Kalimantan Timur merupakan salah satu penghasil tambang terbesar di
Indonesia, dan menjadi potensi sumber daya alam yang melimpah. Batu bara
adalah salah satu hasil tambang yang berskala besar setiap tahunnya, dan
menjadi produk andalan di Kalimantan Timur. Namun batu bara adalah sumber
daya alam yang tidak dapat di perbaharui, sehingga keberadaannya terus dijaga
dan berusaha di kelola dengan baik agar sumber daya alam ini tetap ada.
Kalimantan Timur memiliki banyak izin usaha pertambangan batu bara,
dari yang aktif hingga tak berpemilik sehingga meninggalkan lubang bekas
tambang yang menganga. Lubang eks tambang ini tersebar di beberapa
kabupaten dan kota. Sayangnya jumlah perizinan ini tak sejalan dengan jumlah
tenaga pengawas yang begitu minim, ini membuat negara seakan tidak hadir
dalam mengawasi dan menindak perusahaan batu bara yang terindikasi
melanggar Hak Asasi Manusia.
Ternyata dalam prakteknya perusahaan selalu memberikan alasan
bahwa lubang habis galian masih bisa di tambang, memang masih ada
cadangan, tapi seharusnya tidak bisa, dan lubang harus ditutup terlebih dahulu.

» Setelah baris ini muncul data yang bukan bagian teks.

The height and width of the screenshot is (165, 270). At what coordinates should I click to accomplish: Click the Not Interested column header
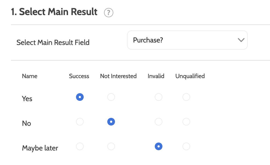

Semakin di gali dan di keruk maka akan semakin dalam, membuat sulit
ditimbun kembali.
DAFTAR PUSTAKA
Listiyani, Nurul. 2017. Dampak pertambangan Terhadap Lingkungan Hidup di Kalimantan
Selatan & Implikasinya Bagi Hak-Hak Warga Negara. Kalimantan Selatan: Fakultas
Hukum Univ. Islam Kalimantan MAAB.
Afrizal, dkk. 2019. Praktik Sosial Pertambangan: Suatu Studi Penanganan Konflik Oleh
Sebuah Perusahaan Izin Clear and Clean di Ulayat Penghulu Nan Salapan, Nagari
Lunang Utara. Padang: Jurnal Antropologi: Isu-Isu Sosial Budaya.
Nugroho, Hanan. 2020. Pandemi Covid-19: Tinjauan Ulang Kebijakan Mengenai PETI
(Pertambangan Tanpa Izin) di Indonesia: Kementrian Perencanaan Pembangunan
Nasional/BAPPENAS Republik Indonesia.
Albertus, Friendly, dkk. 2019. Dampak & Pengaruh Pertambangan Batubara Terhadap
Masyarakat & Lingkungan di Kalimantan Timur. Samarinda: Jurnal LEGALITAS.